I set the pint on the bar mat without turning around.

The Lucky Clover Lounge.

Five years from now, post-debt, hypothetical, the plan I keep in a separate file. A licensed bar above the revenue threshold, which it would need to be to be worth doing properly.

Pack required.

Which is—I have no reaction to that. That's a future-Mila problem. Present-Mila has a pint to deliver and a broom waiting for her in the back.

I turn around.

The pint recipient is a man two seats down from the city visitor, and his scent is immediately distinct—sharp and sour, the acidic edge that certain Alphas produce when they've beendrinking aggressively for too long and the alcohol is souring in their system, their natural dominance signature turning rank underneath it. He's been at the bar for the last hour and a half and each hour has made him louder and more specific about his opinions.

I set his pint down without comment.

"You know, if I ever opened a bar," the city visitor says, resuming conversationally, "I'd want someone exactly like you running the drink side of it. You know your spirits."

"Opening a bar takes money first," I say. "More than most people factor in. The license, the fit-out, the inventory float, the staffing to get you through the first year before you're turning a reliable profit—" I wipe the bar mat from the previous pour. "Being in a small town doesn't help with access to capital. And you'd need the pack structure now, on top of everything else."

He tilts his head. "The new regulations cut both ways, then."

"Right. Alphas get penalized for not having an Omega in the structure. Omegas are in the same position from the other direction—you need men alongside you to look credible to the licensing board. The optics of the industry haven't caught up to the legislation yet." I lean one arm on the bar, because this is a real conversation and it deserves the engagement. "It's good policy with a structural flaw. The intention is sound. The execution requires infrastructure that most independent Omega operators don't have starting out."

"You'd also want someone who knows the underground side," Elvin says, jumping back in because of course he does. "The legit surface stuff is only part of it.
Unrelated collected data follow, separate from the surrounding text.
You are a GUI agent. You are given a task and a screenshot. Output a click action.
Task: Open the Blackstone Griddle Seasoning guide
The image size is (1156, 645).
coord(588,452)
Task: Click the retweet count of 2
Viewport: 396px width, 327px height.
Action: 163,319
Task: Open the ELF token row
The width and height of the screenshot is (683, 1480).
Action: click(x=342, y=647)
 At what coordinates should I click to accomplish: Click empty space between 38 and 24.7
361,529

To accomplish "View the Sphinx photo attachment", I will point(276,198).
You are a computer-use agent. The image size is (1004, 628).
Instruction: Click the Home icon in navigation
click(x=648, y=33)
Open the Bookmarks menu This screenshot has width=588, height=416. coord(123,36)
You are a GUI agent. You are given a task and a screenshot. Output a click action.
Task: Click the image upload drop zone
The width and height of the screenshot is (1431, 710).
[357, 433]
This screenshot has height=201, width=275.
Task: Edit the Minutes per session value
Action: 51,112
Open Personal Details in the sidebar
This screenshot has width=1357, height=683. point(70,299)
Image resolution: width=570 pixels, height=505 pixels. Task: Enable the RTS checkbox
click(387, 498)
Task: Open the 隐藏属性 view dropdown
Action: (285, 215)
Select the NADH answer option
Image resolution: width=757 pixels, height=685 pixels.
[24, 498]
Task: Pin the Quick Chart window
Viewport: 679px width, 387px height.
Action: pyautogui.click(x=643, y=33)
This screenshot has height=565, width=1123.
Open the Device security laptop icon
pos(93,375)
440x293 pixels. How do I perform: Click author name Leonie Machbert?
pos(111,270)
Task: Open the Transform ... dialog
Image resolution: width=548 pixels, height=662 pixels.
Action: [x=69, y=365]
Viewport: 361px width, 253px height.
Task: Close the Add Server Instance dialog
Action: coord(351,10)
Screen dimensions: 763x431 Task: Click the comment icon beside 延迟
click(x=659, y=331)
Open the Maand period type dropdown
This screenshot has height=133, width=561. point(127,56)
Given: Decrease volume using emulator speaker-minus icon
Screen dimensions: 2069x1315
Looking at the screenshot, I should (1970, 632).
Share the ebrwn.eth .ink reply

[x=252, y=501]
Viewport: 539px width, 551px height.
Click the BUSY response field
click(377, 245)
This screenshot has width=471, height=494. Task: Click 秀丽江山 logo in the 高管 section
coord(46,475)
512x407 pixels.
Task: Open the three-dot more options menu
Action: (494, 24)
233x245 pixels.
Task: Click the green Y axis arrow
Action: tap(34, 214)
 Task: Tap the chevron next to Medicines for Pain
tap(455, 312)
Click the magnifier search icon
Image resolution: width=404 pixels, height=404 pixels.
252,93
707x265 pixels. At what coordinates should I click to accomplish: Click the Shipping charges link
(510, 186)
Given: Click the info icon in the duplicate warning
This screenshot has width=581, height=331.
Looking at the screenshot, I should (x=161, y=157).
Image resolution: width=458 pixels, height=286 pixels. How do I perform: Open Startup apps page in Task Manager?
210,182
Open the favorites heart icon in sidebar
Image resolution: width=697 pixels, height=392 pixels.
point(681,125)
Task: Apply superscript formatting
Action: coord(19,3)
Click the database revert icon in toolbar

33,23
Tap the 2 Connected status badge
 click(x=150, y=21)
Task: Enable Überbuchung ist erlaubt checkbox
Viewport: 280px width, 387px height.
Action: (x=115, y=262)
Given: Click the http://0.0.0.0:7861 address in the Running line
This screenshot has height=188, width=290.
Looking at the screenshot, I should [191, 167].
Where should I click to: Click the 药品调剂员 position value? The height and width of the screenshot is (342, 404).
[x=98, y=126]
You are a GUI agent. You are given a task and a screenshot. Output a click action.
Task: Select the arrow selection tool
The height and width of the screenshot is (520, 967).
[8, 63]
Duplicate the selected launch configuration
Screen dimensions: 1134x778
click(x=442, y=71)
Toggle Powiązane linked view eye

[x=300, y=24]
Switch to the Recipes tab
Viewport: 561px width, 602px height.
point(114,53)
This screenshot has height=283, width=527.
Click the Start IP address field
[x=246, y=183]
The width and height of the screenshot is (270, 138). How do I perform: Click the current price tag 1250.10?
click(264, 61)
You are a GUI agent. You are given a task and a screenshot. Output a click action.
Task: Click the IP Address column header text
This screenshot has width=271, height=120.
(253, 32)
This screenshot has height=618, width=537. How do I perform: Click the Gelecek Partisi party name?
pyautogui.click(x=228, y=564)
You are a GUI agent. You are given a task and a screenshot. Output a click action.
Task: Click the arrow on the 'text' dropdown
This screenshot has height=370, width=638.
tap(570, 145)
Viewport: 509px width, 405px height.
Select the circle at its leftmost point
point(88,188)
Distribution relationships, the right suppliers, knowing who's worth doing business with below the headline—she knows that too."

The city visitor looks at me with genuine amusement. "You have a publicist."

"I have a coworker who has never once been asked to do this and continues anyway."

Elvin is unbothered. He is constitutionally incapable of being bothered by this specific kind of thing, which is both his strength and the reason I can't be properly annoyed with him.

"Well," the city visitor says, reaching into his jacket again and producing a card, which he sets on the bar with the ease of someone who does this regularly and means it. "If you're ever looking to expand your situation—I'm in real estate and hospitality investment. Small-town bars with the right operator are actually a reasonable proposition right now with the city closures pushing foot traffic outward." He taps the card once. "Keep it."

I look at the card.

I pick it up.

I put it in my apron pocket.

Which is the most dramatic thing I've done all evening and I do it completely without expression because showing enthusiasm about a business card at 3 AM behind a bar is not a thing I'm doing.

"Appreciate it," I say.

The pint man grumbles something.

The city visitor glances his way and then back at me with the brief, communicative look of someone who has clocked the situation and is not getting involved but is acknowledging it. He takes his whisky and relocates down the bar.